The landowners have largely cited fairness considerations as the public purpose for H.B. 2178; that is, tax relief was appropriate because the landowners had no use or enjoyment of the land while embroiled in the title dispute. We are unable to find support for the argument. While the Arizona Supreme Court recognized a moral consideration theory in Udall v. State Loan Board, 35 Ariz. 1, 11, 273 P. 721, 724 (1929), that decision is inapplicable here. There, the Court examined and upheld legislation under the gift clause that forgave certain debts to the  state because those debts had been unreasonably expanded through the incompetence of state engineers.  Id. Here, the landowners blame the federal government for impairing their property rights through litigation rather than state government. Moral consideration might support federal legislation under this theory, but not state legislation.

Although undefined and unclear, the landowners have also mentioned an estoppel theory based on alleged promises from Mohave County that the landowners would not be required to pay property taxes while the ownership dispute remained unresolved. With the limited information provided, this argument is not persuasive. Even accepting the alleged statements as fact, Mohave County never promised that back taxes would not be collected after the ownership dispute had been resolved.

An economic public purpose is also conceivable; that H.B. 2178 prevented an unknown number of landowners from losing their land, which, in turn, protected the employment and commodities derived from the land while ensuring a future tax revenue stream. Pimalco, Inc. v. Maricopa County, 937 P.2d 1198, 1201, 188 Ariz. 550, 553 (App. 1997) (“These attempts reflect a desire to prevent the possessory interest tax from deterring non-Indian commercial development on Indian lands and a desire to further the public benefit of an expanded employment base available to all Arizonans.”). Without particularized information about such public benefits, however, we cannot assess their existence or adequacy. Hassell, 172 Ariz. at 369-70, 837 P.2d at 171-72 (rejecting assorted theories of public benefit because the court “cannot judge their adequacy for a reason that brings us to a central defect of H.B. 2017. [T]he legislature acted without particularized information, and established no mechanism to provide particularized information, to support even an estimate of the value of those claims.”).

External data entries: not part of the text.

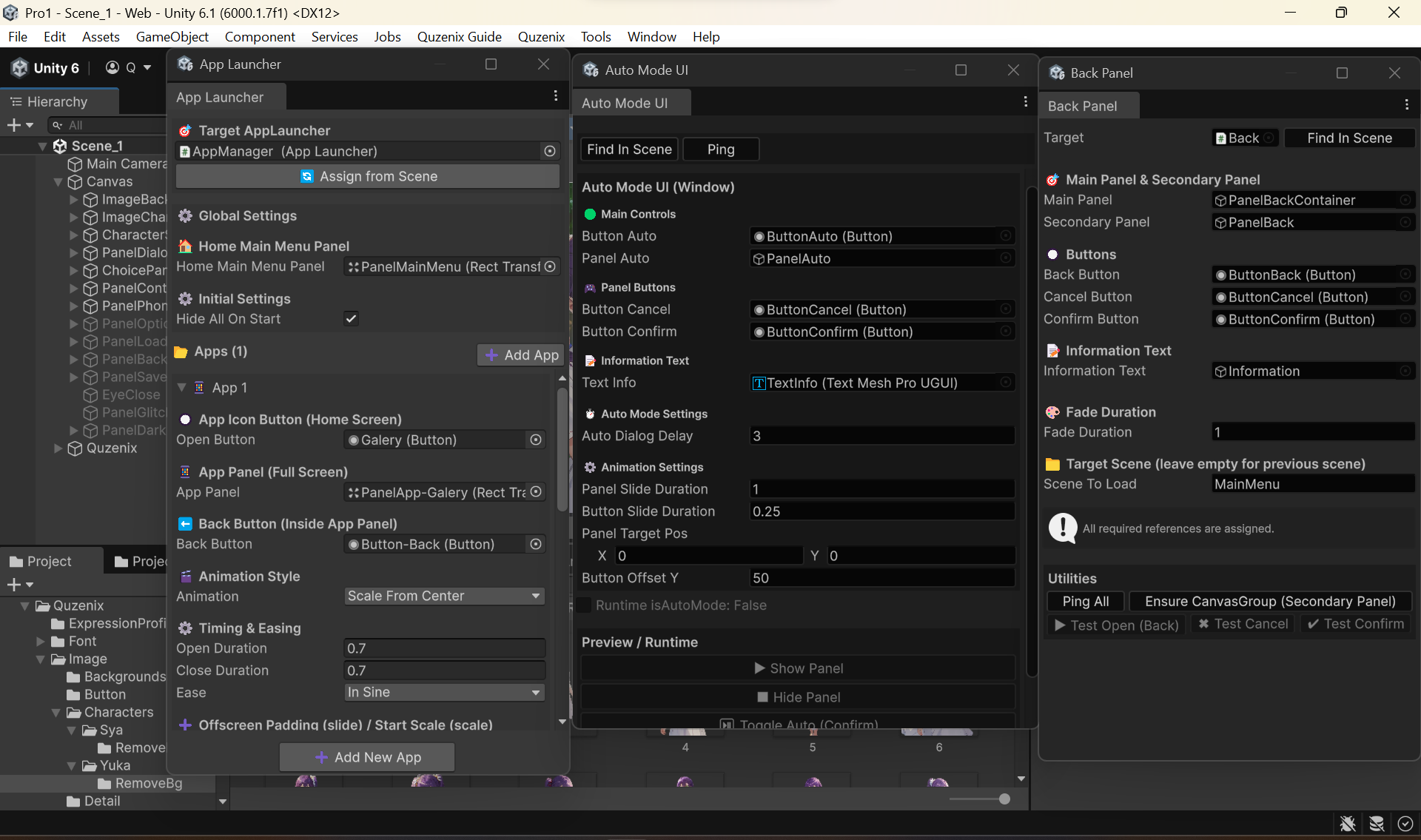Click the Assign from Scene button

tap(367, 176)
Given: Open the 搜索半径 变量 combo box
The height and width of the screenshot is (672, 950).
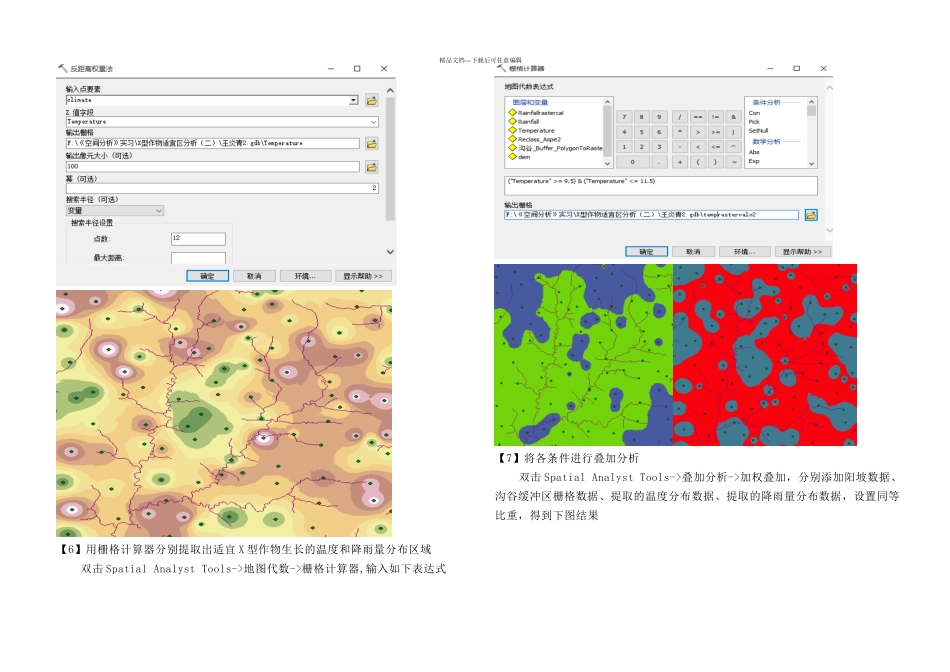Looking at the screenshot, I should pyautogui.click(x=115, y=211).
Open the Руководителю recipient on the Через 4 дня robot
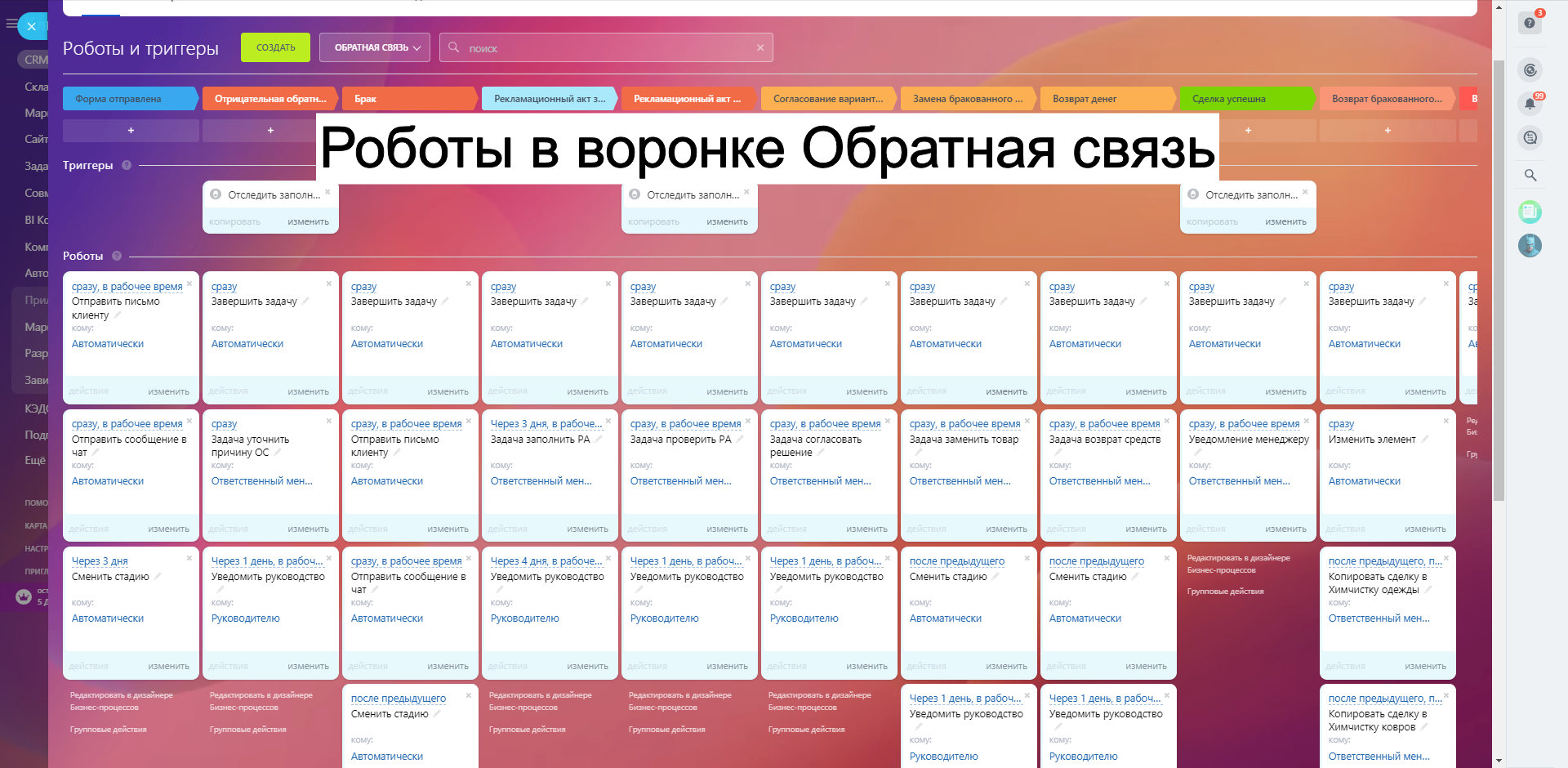This screenshot has height=768, width=1568. [x=524, y=618]
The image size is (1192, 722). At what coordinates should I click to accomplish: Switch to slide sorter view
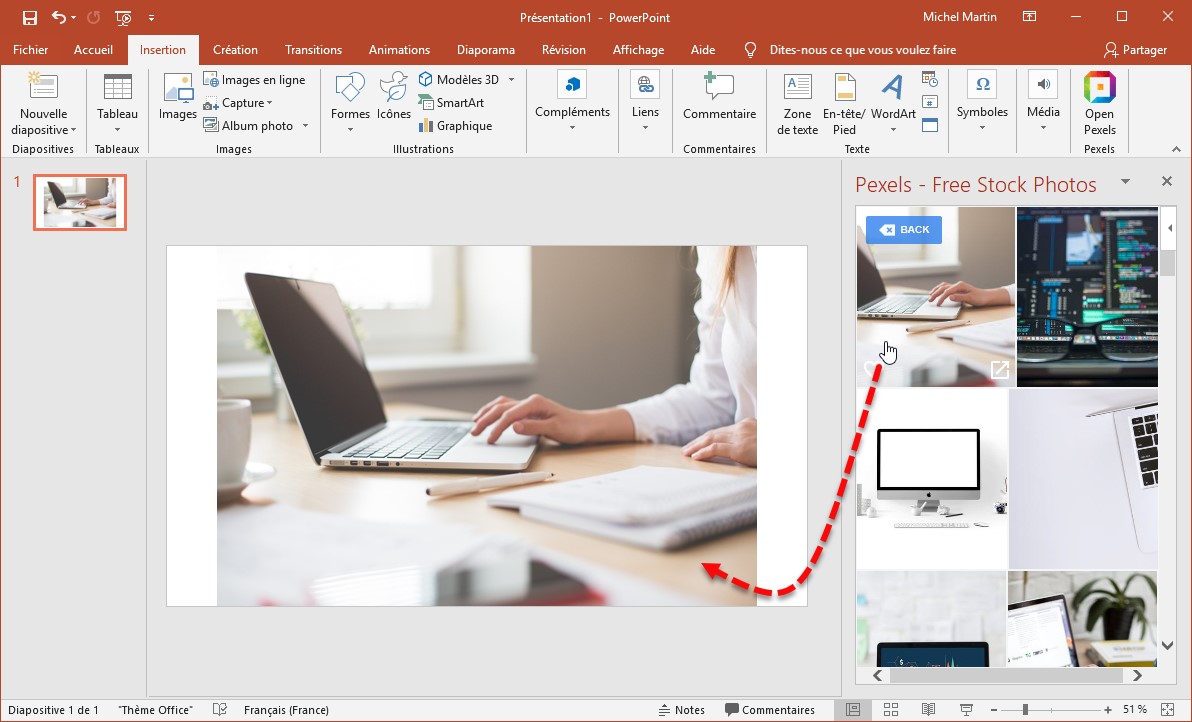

Even assuming a public benefit, H.B. 2178 must still meet the consideration requirement, which is a question of fact, Sherwood, 187 Ariz. at 281, 928 P.2d at 705 (“The second prong, whether the exchange of tax money for the public benefit is disproportionate, is as a question of fact.”), and thus outside the Attorney General’s statutory authorization to offer opinions. Ariz. Rev. Stat. § 41-193(A)(7); Ariz. Op. Atty. Gen. No. I80-231; see also 1988 Ariz. Op. Atty. Gen. 97 (“Since the existence of the requisite intent to establish district residency is primarily a factual determination, we express no opinion with respect to this matter.”).

Conclusion

H.B. 2178 is an unconstitutional special law and thus invalid because it arbitrarily confers tax benefits on a handful of landowners while depriving similar benefits to past, present and future landowners thrust into identical circumstances. Although H.B. 2178 raises additional concerns under the gift clause, we cannot provide an opinion on that issue because it rests, in part, on questions of fact.